Categorías: Opinión

Valiente

Justo al lado de esta columna pueden leer el artículo que ha publicado el arzobispo de Tánger, Santiago Agrelo, en Religión digital. Un artículo valiente, en el que denuncia la situación en que se encuentran los subsaharianos al otro lado de la valla. Les recomiendo que lo lean. A ustedes, pero también a esa clase política acomplejada, incapaz de pronunciarse ante el drama de la inmigración que se produce frente a nuestras miradas.

Agrelo no tiene miedo.
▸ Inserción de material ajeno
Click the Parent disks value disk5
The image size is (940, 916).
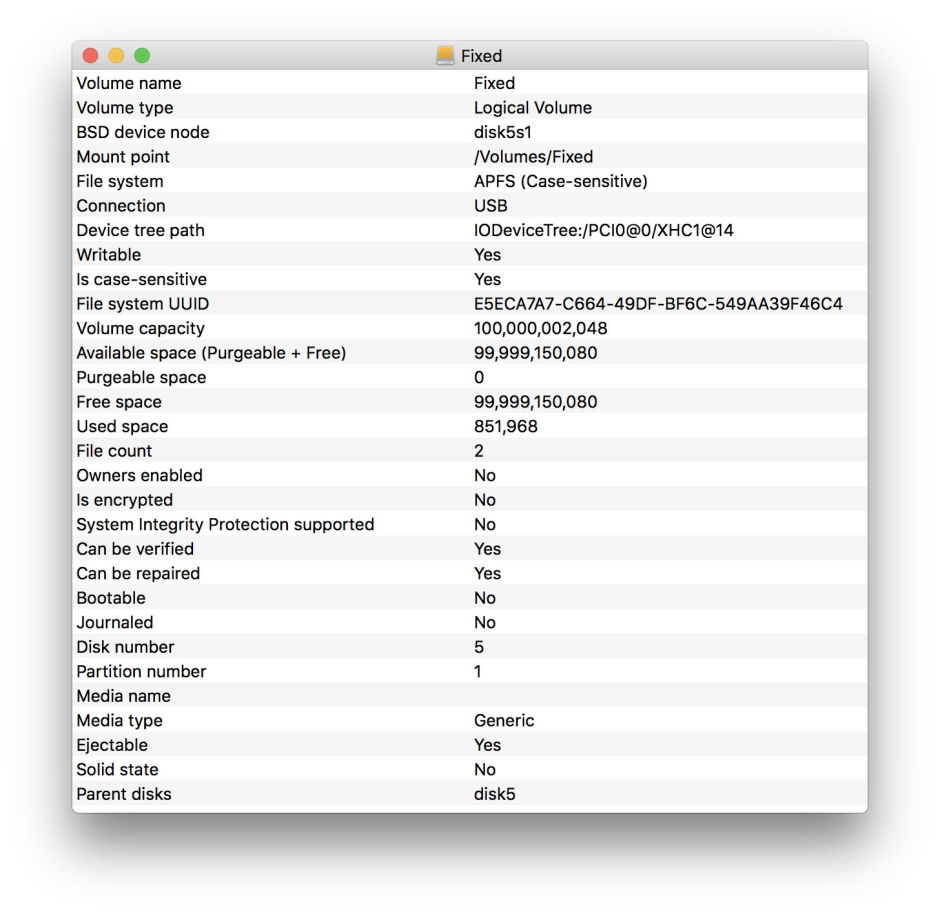pyautogui.click(x=494, y=794)
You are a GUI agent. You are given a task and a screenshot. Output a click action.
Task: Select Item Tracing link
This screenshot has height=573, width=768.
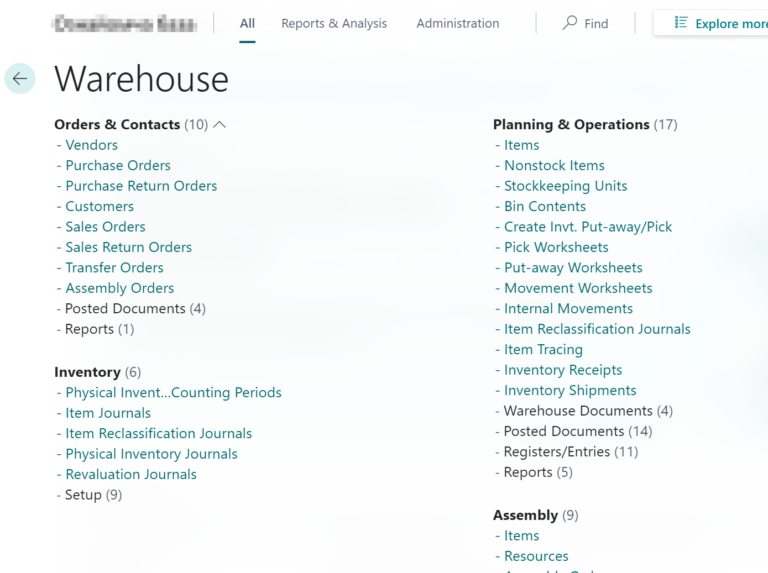543,350
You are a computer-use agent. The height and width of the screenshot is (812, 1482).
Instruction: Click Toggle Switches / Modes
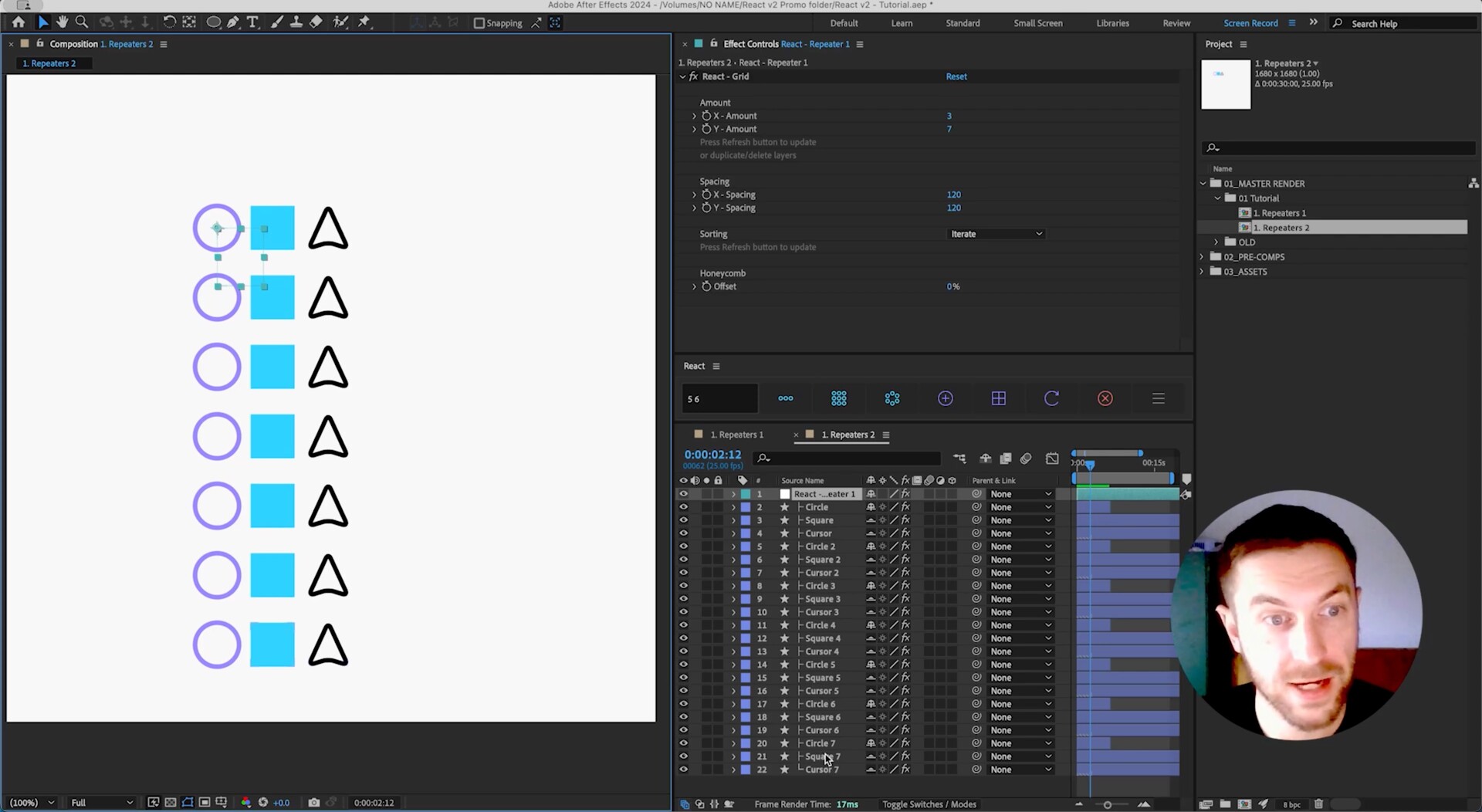pos(929,804)
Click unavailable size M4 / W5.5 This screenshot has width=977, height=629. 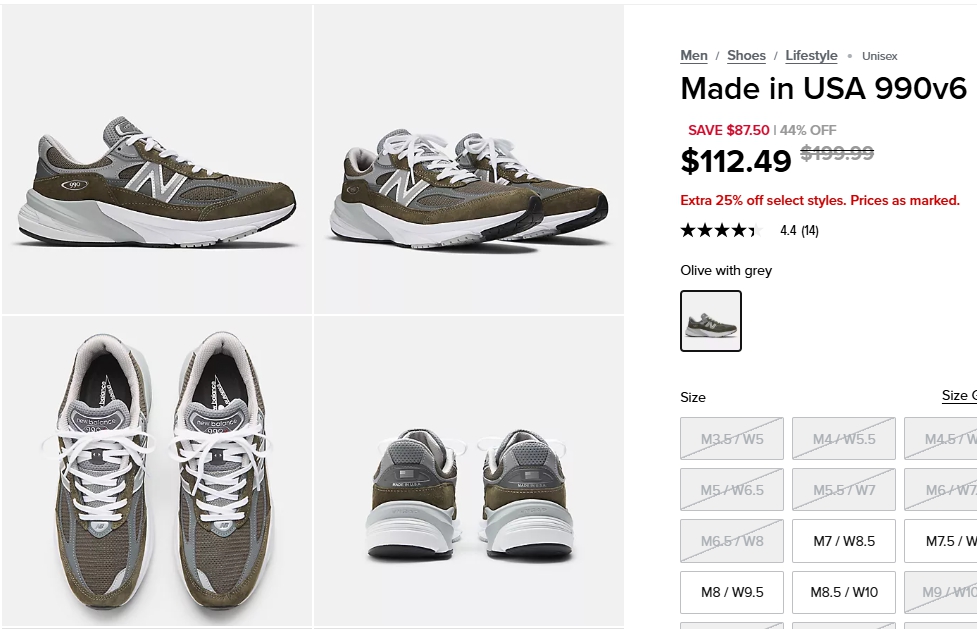[843, 438]
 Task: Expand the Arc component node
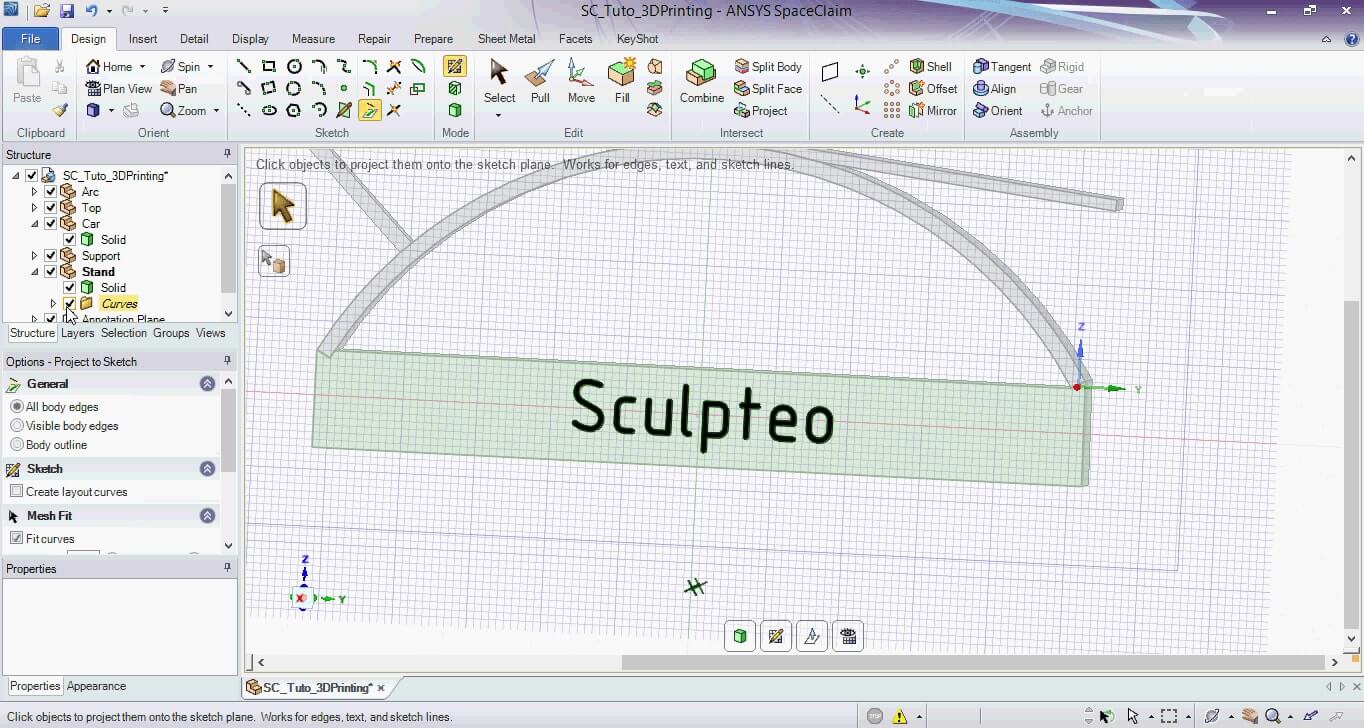(34, 192)
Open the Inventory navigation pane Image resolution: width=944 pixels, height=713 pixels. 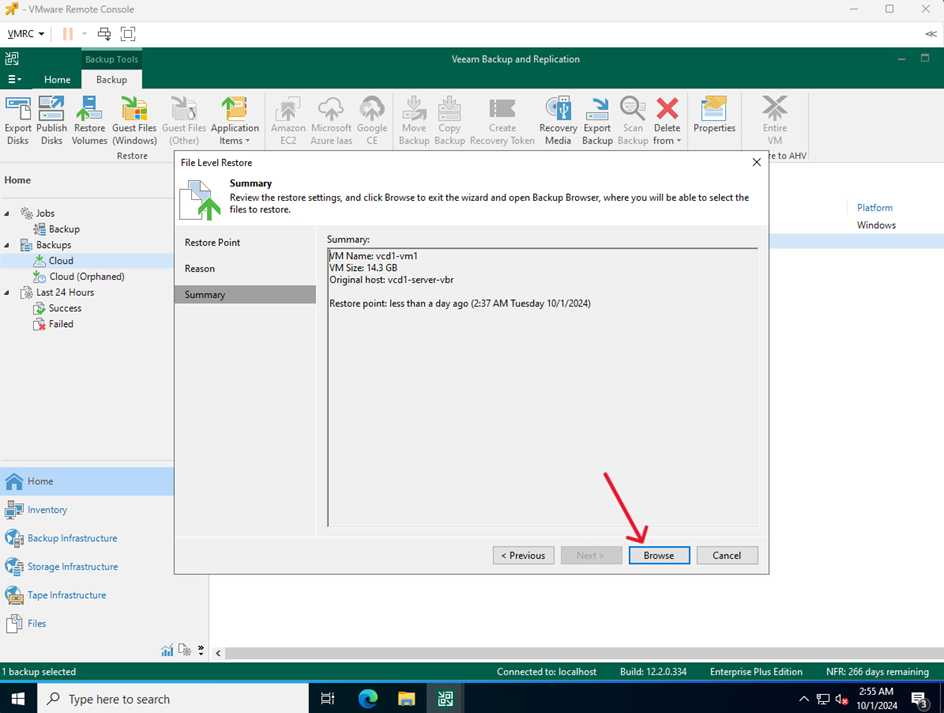[x=47, y=510]
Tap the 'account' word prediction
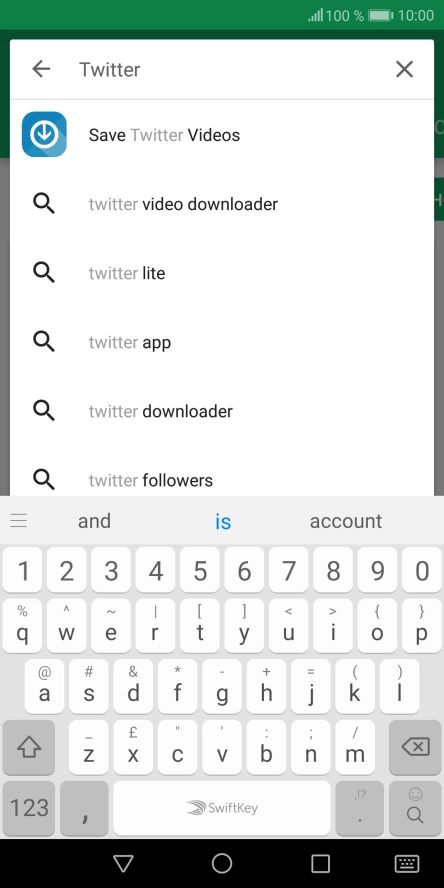Screen dimensions: 444x888 (345, 521)
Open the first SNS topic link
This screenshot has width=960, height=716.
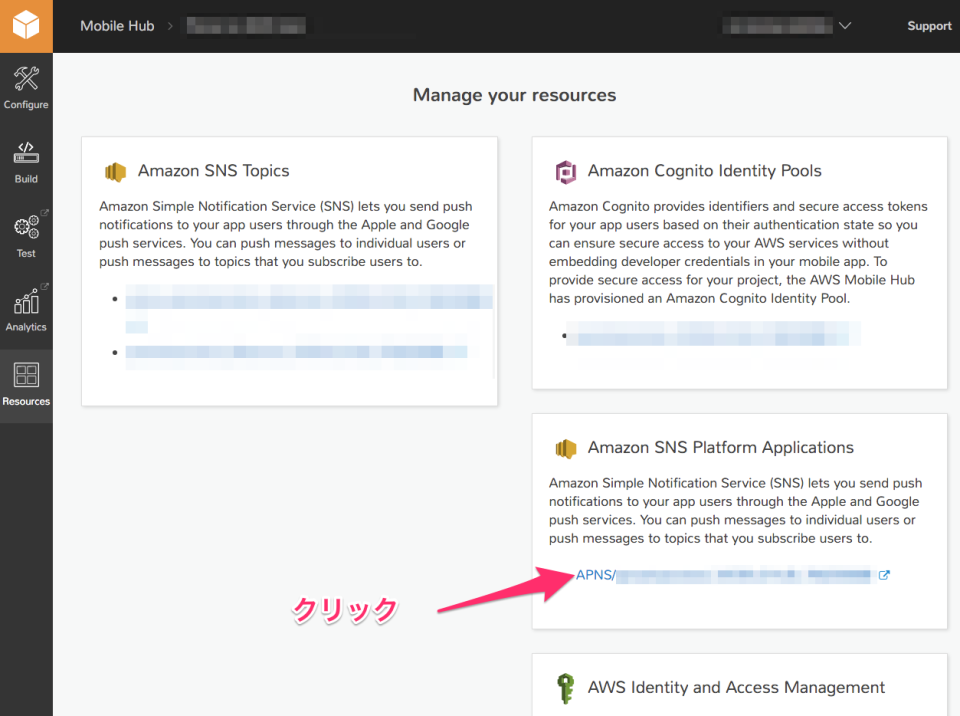tap(307, 297)
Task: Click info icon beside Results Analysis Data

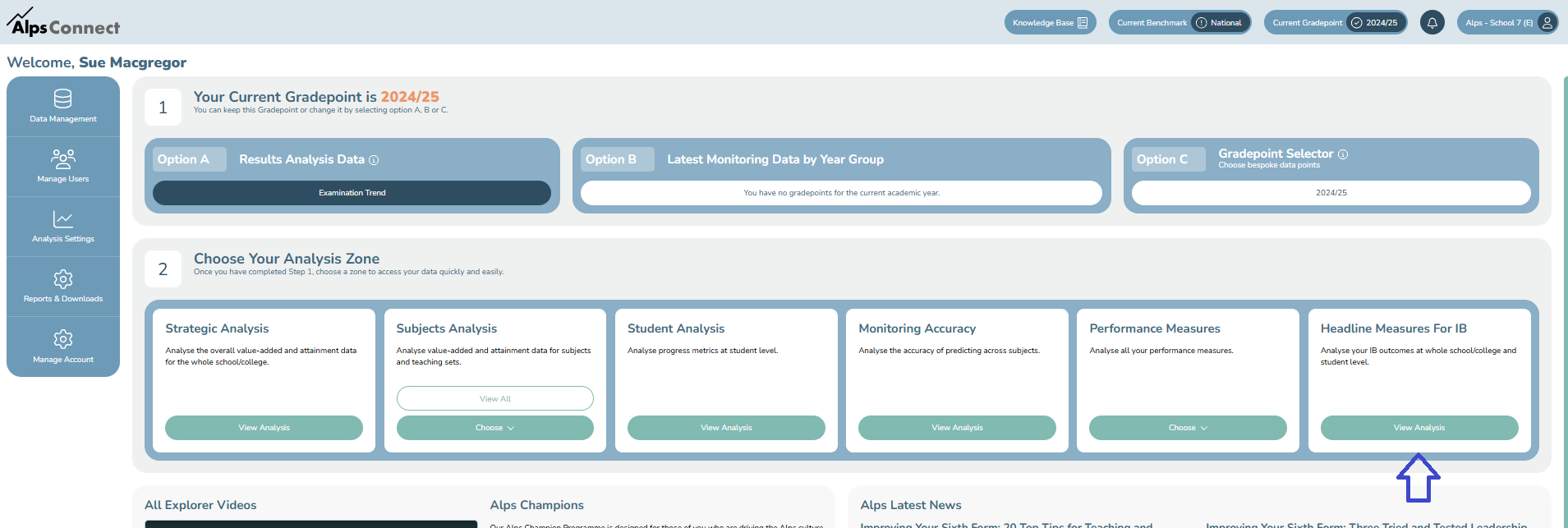Action: (x=374, y=160)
Está en un lugar en el que podría tenerlo, pero no lo hace porque está ahí para denunciar las situaciones inhumanas que sufren personas como nosotras que tan solo han nacido al otro lado de un África que vamos destrozando poco a poco. Admiro esa valentía, estas líneas que deben ser conocidas por todos, para que seamos conscientes de la maldad que persiste, del daño que se le hace a los demás.
Aquí vivimos rodeados de una clase política que fue capaz de mirar hacia el otro lado cuando en plena Navidad tuvimos unos episodios de presión en la valla, cuando hubo muertes que vimos y otras que se contaron pero nunca se vieron. Con eso de “no tenemos constancia oficial de las muertes” prefirieron mirar hacia otro lado, dejando los derechos humanos obviados de la manera más cobarde. Esos mismos derechos de los que echan mano para conmemoraciones oficiales sin sentido bañadas de la más pura hipocresia.
Tenemos mujeres, niños, hombres... personas vulnerables a las que se les está arrebatando la comida, a las que se les está persiguiendo y vejando. Y el único valiente es un arzobispo que alza la voz y se juega el cuello para denunciar una opresión sin límites, para conseguir ponernos en la piel de estas personas, para gritarnos con sus escritos que se están cometiendo injusticias al otro lado, que se está golpeando al más debil sin motivo alguno. Una crueldad sin límites.
Leo al arzobispo y aparece en mi mente la portada de esta semana con esa fotografía de Reduan Ben Zakour a uno de los diez inmigrantes que fue rescatado de una toy para niños. Esa sonrisa de premio, ese rostro... él escapó de esas situaciones inhumanas, de unas escenas que podríamos protagonizar nosotros, no lo olvidemos.
Ojalá hubiera más personas como don Santiago Agrelo. Ojalá su escrito nos cambie. Ojalá los que se creen virreyes pisen el suelo y asuman cuál debe ser su papel en una ciudad fronteriza como Ceuta sin poner trabas a los discursos oficiales del ‘no veo, no creo’. Basta ya.